Target Corporation Reports Third Quarter Earnings

MINNEAPOLIS, Nov. 19, 2025 /PRNewswire/ -- Target Corporation (NYSE:TGT) today announced its third quarter 2025 financial results.

Third quarter net sales were $25.3 billion, 1.5 percent lower than 2024.

Digital comparable sales grew 2.4 percent, led by more than 35% growth in same-day delivery powered by Target Circle 360. 

Food & Beverage and Hardlines ("Fun 101") delivered comparable sales growth in the quarter, offset by continued softness across the broader discretionary portfolio.

Non-merchandise sales grew nearly 18 percent with Roundel, membership and marketplace revenues all growing double digits.

Third quarter GAAP EPS was $1.51 compared with $1.85 last year. Adjusted EPS1, which excludes non-recurring severance and asset-related charges, was $1.78.
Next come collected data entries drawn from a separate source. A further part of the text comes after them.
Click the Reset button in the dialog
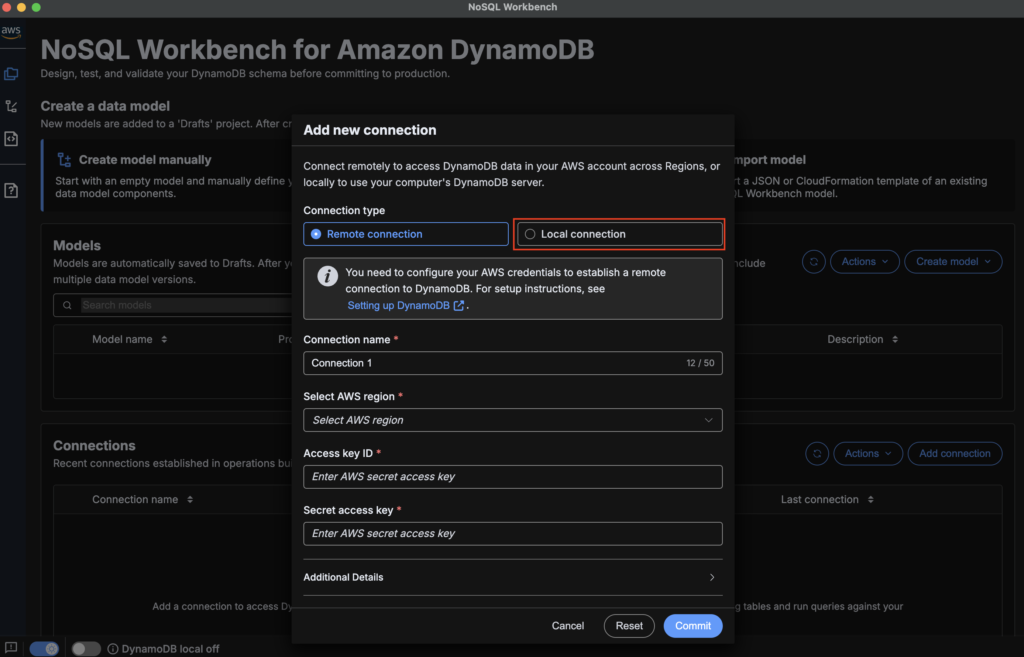1024x657 pixels. pos(629,626)
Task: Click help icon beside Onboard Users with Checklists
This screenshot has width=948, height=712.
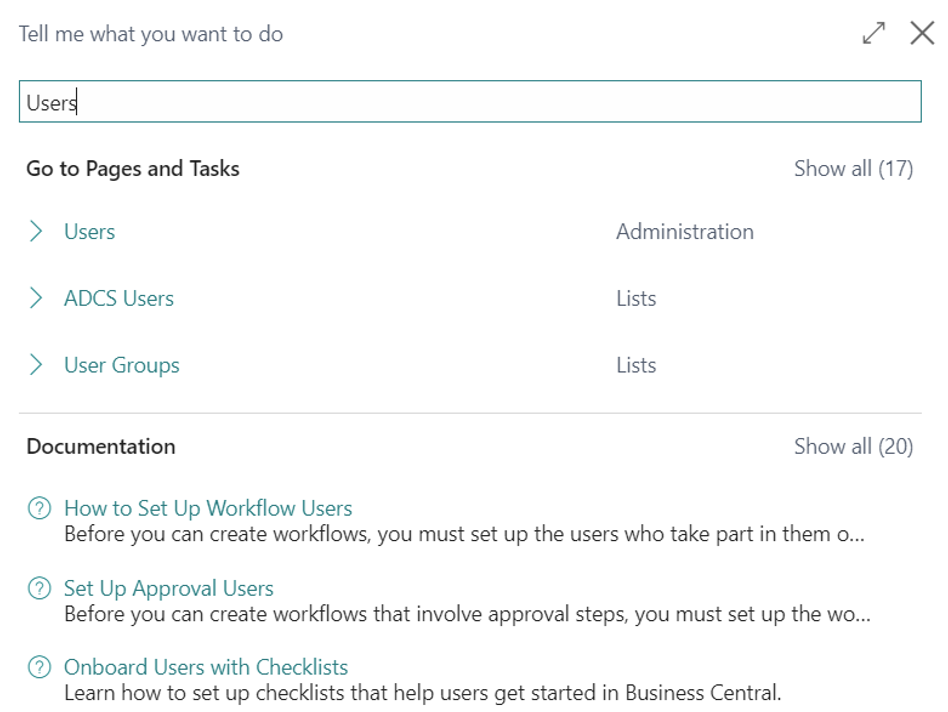Action: (38, 668)
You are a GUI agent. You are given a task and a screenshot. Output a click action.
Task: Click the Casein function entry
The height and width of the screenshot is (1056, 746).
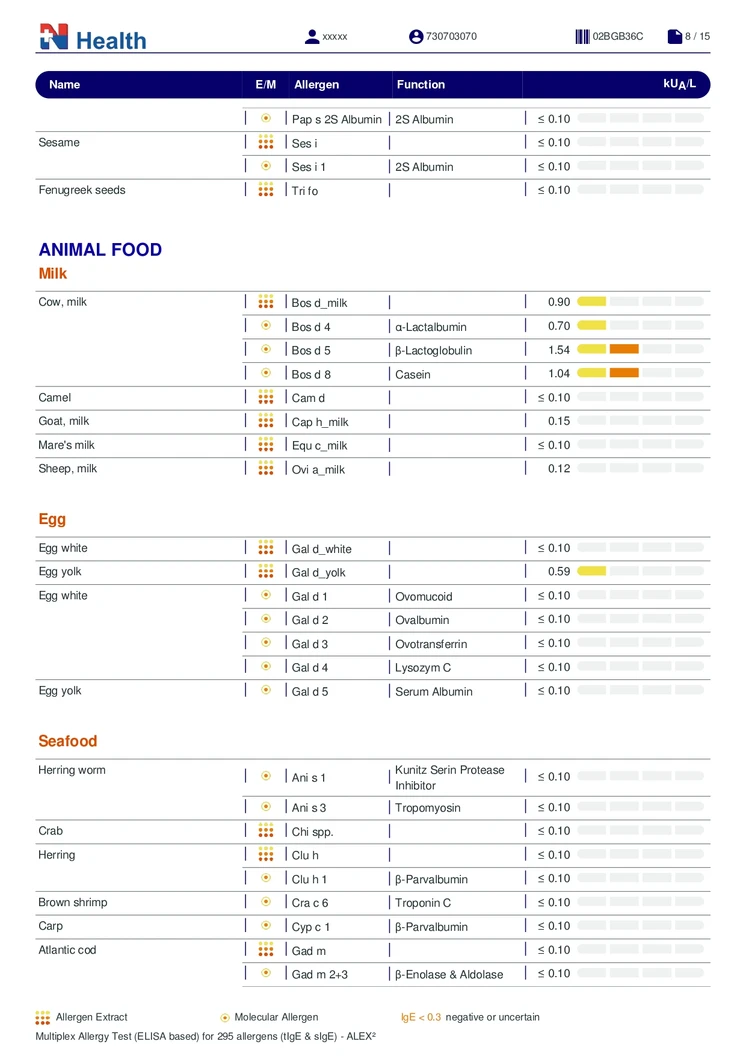pyautogui.click(x=413, y=374)
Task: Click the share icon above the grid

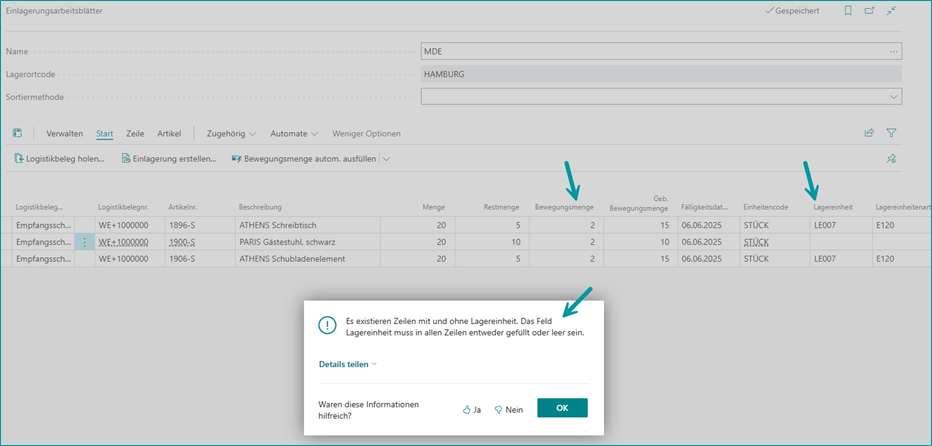Action: (869, 133)

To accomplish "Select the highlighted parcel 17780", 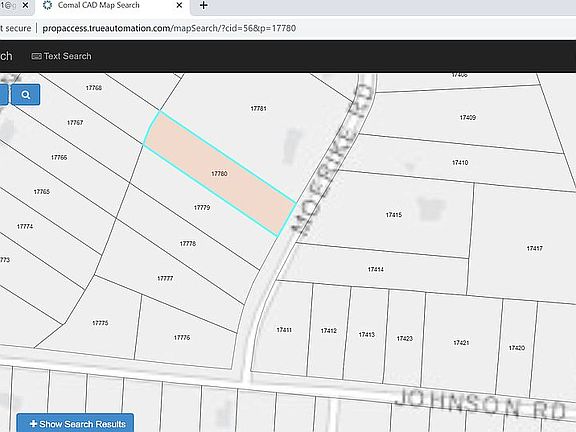I will pyautogui.click(x=219, y=173).
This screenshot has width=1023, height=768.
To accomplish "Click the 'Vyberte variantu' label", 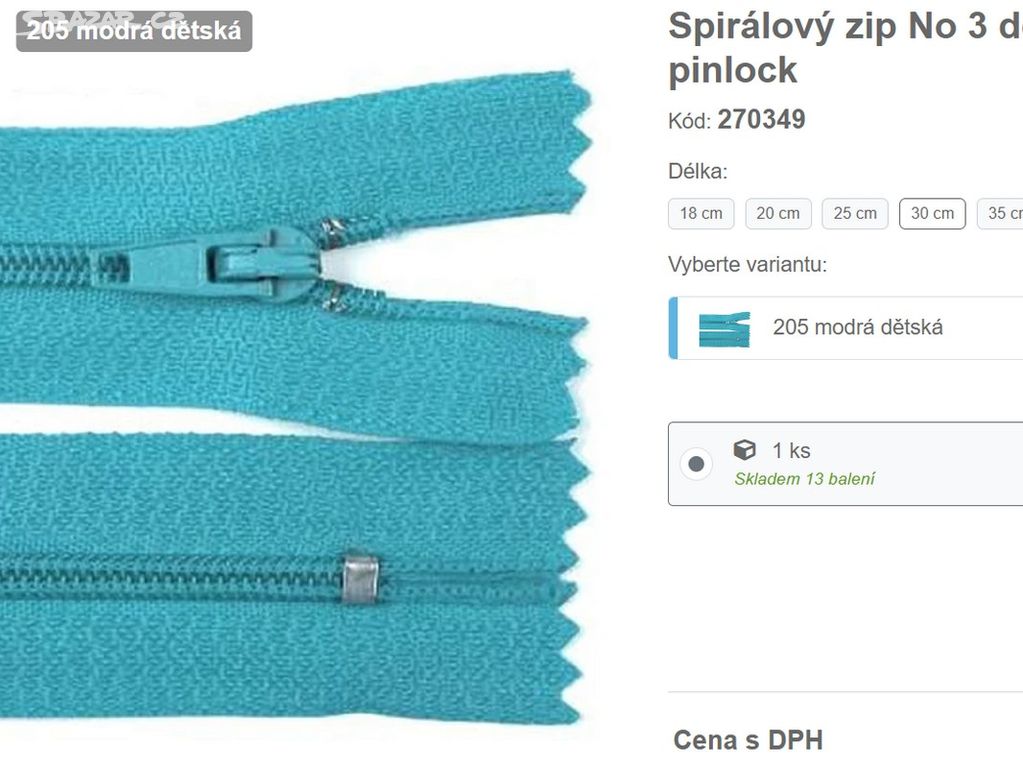I will click(x=748, y=264).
To deliver newness, convenience and value this holiday season, Target will offer2:

Over 20,000 new items, twice as many as the prior year, with more than half exclusive to Target.

Thanksgiving meals for 4 under $20, with turkey at just 79 cents per pound.

Lower prices on thousands of food, beverage and essential items to help consumers save on the products they rely on most. 

Thousands of trend-right gifts starting at $5, plus thousands of toys under $20.

A suite of easy-to-use fulfillment options, including an expanded reach of next-day shipping available to more than half of the U.S. population. 

For additional media materials, please visit:https://corporate.target.com/news-features/article/2025/11/q3-2025-earnings

The Company reported third quarter GAAP earnings per share (EPS) of $1.51 and Adjusted earnings per share1 of $1.78 compared with GAAP and Adjusted EPS of $1.85 in 2024. The attached tables provide a reconciliation of non-GAAP to GAAP measures. All earnings per share figures refer to diluted EPS.

"Thanks to the incredible work and dedication of the Target team, our third quarter performance was in line with our expectations, despite multiple challenges continuing to face our business," said Michael Fiddelke, incoming Chief Executive Officer of Target. "As we head into the all-important holiday season, our team is well-prepared and ready to serve our guests with the great products, value, and inspiration they expect from Target. At the same time, we continue to focus on the important work to deliver on our three key priorities: solidifying our merchandising authority, elevating the shopping experience, and further harnessing the power of technology to move at greater pace and consistency, all in support of a return to sustainable growth."

Guidance

For the fourth quarter of 2025, the Company is maintaining its expectation of a low-single digit decline in sales.

Full-year GAAP EPS is now expected to be approximately $7.70 to $8.70. Full-year Adjusted EPS, which excludes the gains from the litigation settlements in the first quarter and severance and asset-related charges in the third quarter, is now expected to be approximately $7.00 to $8.00.

Operating Results

Net Sales of $25.3 billion in the third quarter were 1.5 percent lower than last year, reflecting a merchandise sales decrease of 1.9 percent, partially offset by a 17.7 percent increase in non-merchandise sales.  Comparable sales decreased 2.7 percent in the third quarter, reflecting a comparable store sales decline of 3.8 percent, partially offset by comparable digital sales growth of 2.4 percent.  Third quarter operating income, which includes the impact of non-recurring items, was $0.9 billion, 18.9 percent lower than last year. Excluding those non-recurring items, operating income was $1.1 billion.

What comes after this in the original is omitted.